### DIRECTIONS
Write the listing out again word for word, skipping each picture.

"""

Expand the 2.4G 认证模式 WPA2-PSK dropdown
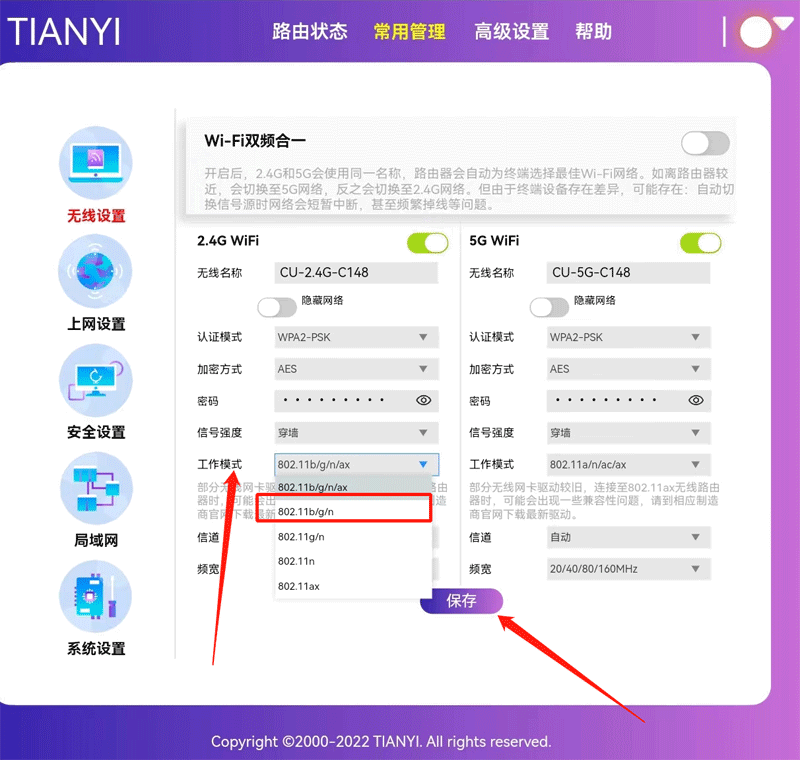The image size is (800, 760). point(356,337)
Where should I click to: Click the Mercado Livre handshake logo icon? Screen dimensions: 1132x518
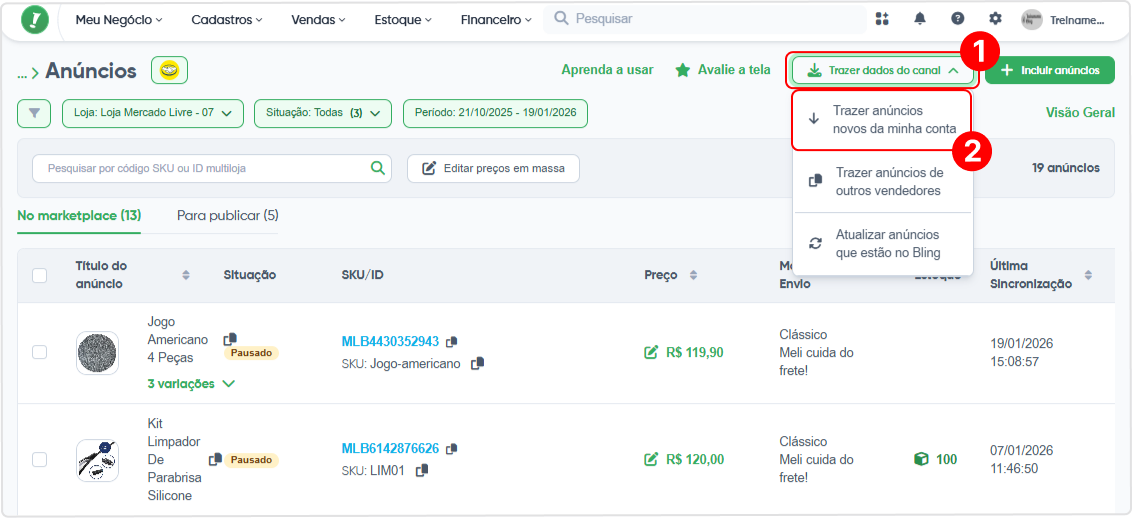tap(170, 71)
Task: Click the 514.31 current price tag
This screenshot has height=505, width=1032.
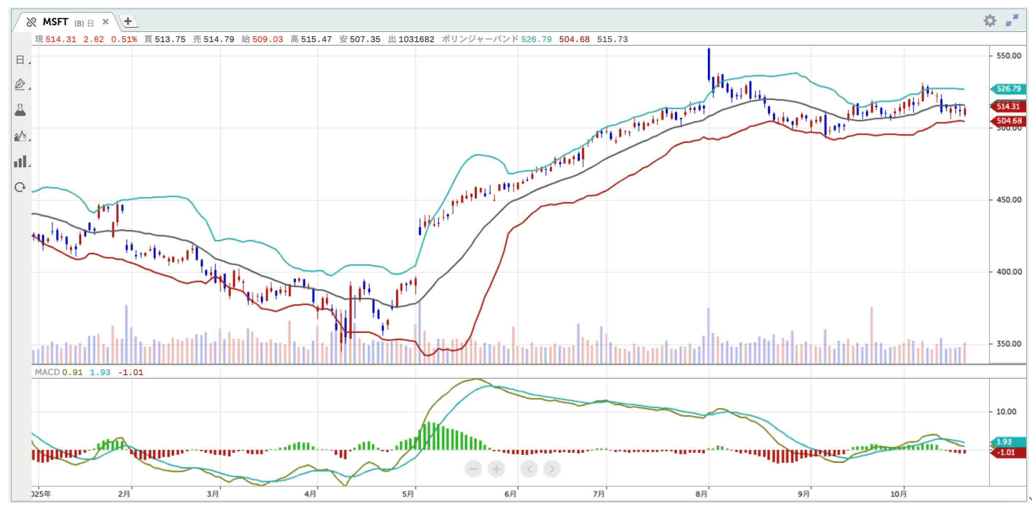Action: click(1008, 106)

"""

### SOLUTION BELOW
Expand the 2.4G 认证模式 WPA2-PSK dropdown
The image size is (800, 760). point(356,337)
Where should I click to: Click the Mercado Livre handshake logo icon? Screen dimensions: 1132x518
tap(170, 71)
Task: Click the 514.31 current price tag
This screenshot has height=505, width=1032.
Action: click(1008, 106)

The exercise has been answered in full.